Directions:
Return every line of the material below verbatim, without any alteration.

- - -

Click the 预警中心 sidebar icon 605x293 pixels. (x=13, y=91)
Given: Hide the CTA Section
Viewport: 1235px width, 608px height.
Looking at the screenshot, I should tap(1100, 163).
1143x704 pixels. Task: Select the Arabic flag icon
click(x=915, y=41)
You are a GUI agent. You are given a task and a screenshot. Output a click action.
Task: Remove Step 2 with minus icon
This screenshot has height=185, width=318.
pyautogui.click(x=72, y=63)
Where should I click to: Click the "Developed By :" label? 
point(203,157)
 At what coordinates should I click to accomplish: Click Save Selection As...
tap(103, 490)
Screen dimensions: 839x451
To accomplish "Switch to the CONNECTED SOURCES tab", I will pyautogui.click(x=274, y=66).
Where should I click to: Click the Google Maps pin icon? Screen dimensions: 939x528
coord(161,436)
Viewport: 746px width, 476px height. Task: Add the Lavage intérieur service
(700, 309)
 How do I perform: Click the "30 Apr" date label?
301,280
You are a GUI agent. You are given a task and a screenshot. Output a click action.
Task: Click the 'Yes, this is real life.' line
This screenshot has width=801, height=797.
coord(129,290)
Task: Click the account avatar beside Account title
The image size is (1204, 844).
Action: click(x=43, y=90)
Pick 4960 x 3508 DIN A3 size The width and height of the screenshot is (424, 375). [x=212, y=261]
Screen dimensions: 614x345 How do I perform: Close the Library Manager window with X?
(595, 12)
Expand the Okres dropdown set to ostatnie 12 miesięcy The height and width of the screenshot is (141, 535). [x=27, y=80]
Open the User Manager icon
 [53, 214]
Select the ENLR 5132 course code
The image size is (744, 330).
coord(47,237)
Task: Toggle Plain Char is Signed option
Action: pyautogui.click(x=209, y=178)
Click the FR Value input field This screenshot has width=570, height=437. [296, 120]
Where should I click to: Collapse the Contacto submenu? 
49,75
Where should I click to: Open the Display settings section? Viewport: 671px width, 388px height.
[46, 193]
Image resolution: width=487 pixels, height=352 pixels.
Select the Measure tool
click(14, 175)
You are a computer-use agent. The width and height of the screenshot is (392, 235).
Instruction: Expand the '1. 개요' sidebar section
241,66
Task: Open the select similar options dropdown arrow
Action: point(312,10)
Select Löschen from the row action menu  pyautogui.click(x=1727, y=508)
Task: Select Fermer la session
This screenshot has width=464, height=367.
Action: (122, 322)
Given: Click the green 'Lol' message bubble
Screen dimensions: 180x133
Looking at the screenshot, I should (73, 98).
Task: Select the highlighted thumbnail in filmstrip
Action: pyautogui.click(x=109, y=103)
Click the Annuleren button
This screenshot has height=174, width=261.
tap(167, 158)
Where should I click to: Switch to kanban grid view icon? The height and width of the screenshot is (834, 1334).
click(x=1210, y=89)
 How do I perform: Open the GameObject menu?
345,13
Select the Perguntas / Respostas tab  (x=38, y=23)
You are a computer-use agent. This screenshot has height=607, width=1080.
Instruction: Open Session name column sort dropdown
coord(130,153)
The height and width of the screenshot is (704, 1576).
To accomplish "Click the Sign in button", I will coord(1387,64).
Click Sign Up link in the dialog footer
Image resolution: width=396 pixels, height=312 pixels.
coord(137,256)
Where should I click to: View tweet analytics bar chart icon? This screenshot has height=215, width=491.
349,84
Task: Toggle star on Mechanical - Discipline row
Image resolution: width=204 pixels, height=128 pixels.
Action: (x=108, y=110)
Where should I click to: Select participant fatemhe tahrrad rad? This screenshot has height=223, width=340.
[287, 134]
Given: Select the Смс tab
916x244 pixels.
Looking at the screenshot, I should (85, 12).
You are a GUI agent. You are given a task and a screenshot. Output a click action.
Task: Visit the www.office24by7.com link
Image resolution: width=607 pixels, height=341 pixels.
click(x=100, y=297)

- - -

Response to the exercise:
Click the 预警中心 sidebar icon 605x293 pixels. (x=13, y=91)
Given: Hide the CTA Section
Viewport: 1235px width, 608px height.
Looking at the screenshot, I should tap(1100, 163).
1143x704 pixels. Task: Select the Arabic flag icon
click(x=915, y=41)
You are a GUI agent. You are given a task and a screenshot. Output a click action.
Task: Remove Step 2 with minus icon
This screenshot has height=185, width=318.
pyautogui.click(x=72, y=63)
Where should I click to: Click the "Developed By :" label? 
point(203,157)
 At what coordinates should I click to accomplish: Click Save Selection As...
tap(103, 490)
Screen dimensions: 839x451
To accomplish "Switch to the CONNECTED SOURCES tab", I will pyautogui.click(x=274, y=66).
Where should I click to: Click the Google Maps pin icon? Screen dimensions: 939x528
coord(161,436)
Viewport: 746px width, 476px height. Task: Add the Lavage intérieur service
(700, 309)
 How do I perform: Click the "30 Apr" date label?
301,280
You are a GUI agent. You are given a task and a screenshot. Output a click action.
Task: Click the 'Yes, this is real life.' line
This screenshot has width=801, height=797.
coord(129,290)
Task: Click the account avatar beside Account title
The image size is (1204, 844).
Action: click(x=43, y=90)
Pick 4960 x 3508 DIN A3 size The width and height of the screenshot is (424, 375). [x=212, y=261]
Screen dimensions: 614x345 How do I perform: Close the Library Manager window with X?
(595, 12)
Expand the Okres dropdown set to ostatnie 12 miesięcy The height and width of the screenshot is (141, 535). [x=27, y=80]
Open the User Manager icon
 [53, 214]
Select the ENLR 5132 course code
The image size is (744, 330).
coord(47,237)
Task: Toggle Plain Char is Signed option
Action: pyautogui.click(x=209, y=178)
Click the FR Value input field This screenshot has width=570, height=437. [296, 120]
Where should I click to: Collapse the Contacto submenu? 
49,75
Where should I click to: Open the Display settings section? Viewport: 671px width, 388px height.
[46, 193]
Image resolution: width=487 pixels, height=352 pixels.
Select the Measure tool
click(14, 175)
You are a computer-use agent. The width and height of the screenshot is (392, 235).
Instruction: Expand the '1. 개요' sidebar section
241,66
Task: Open the select similar options dropdown arrow
Action: point(312,10)
Select Löschen from the row action menu  pyautogui.click(x=1727, y=508)
Task: Select Fermer la session
This screenshot has width=464, height=367.
Action: (122, 322)
Given: Click the green 'Lol' message bubble
Screen dimensions: 180x133
Looking at the screenshot, I should (73, 98).
Task: Select the highlighted thumbnail in filmstrip
Action: pyautogui.click(x=109, y=103)
Click the Annuleren button
This screenshot has height=174, width=261.
tap(167, 158)
Where should I click to: Switch to kanban grid view icon? The height and width of the screenshot is (834, 1334).
click(x=1210, y=89)
 How do I perform: Open the GameObject menu?
345,13
Select the Perguntas / Respostas tab  (x=38, y=23)
You are a computer-use agent. This screenshot has height=607, width=1080.
Instruction: Open Session name column sort dropdown
coord(130,153)
The height and width of the screenshot is (704, 1576).
To accomplish "Click the Sign in button", I will coord(1387,64).
Click Sign Up link in the dialog footer
Image resolution: width=396 pixels, height=312 pixels.
coord(137,256)
Where should I click to: View tweet analytics bar chart icon? This screenshot has height=215, width=491.
349,84
Task: Toggle star on Mechanical - Discipline row
Image resolution: width=204 pixels, height=128 pixels.
Action: (x=108, y=110)
Where should I click to: Select participant fatemhe tahrrad rad? This screenshot has height=223, width=340.
[287, 134]
Given: Select the Смс tab
916x244 pixels.
Looking at the screenshot, I should (85, 12).
You are a GUI agent. You are given a task and a screenshot. Output a click action.
Task: Visit the www.office24by7.com link
Image resolution: width=607 pixels, height=341 pixels.
click(x=100, y=297)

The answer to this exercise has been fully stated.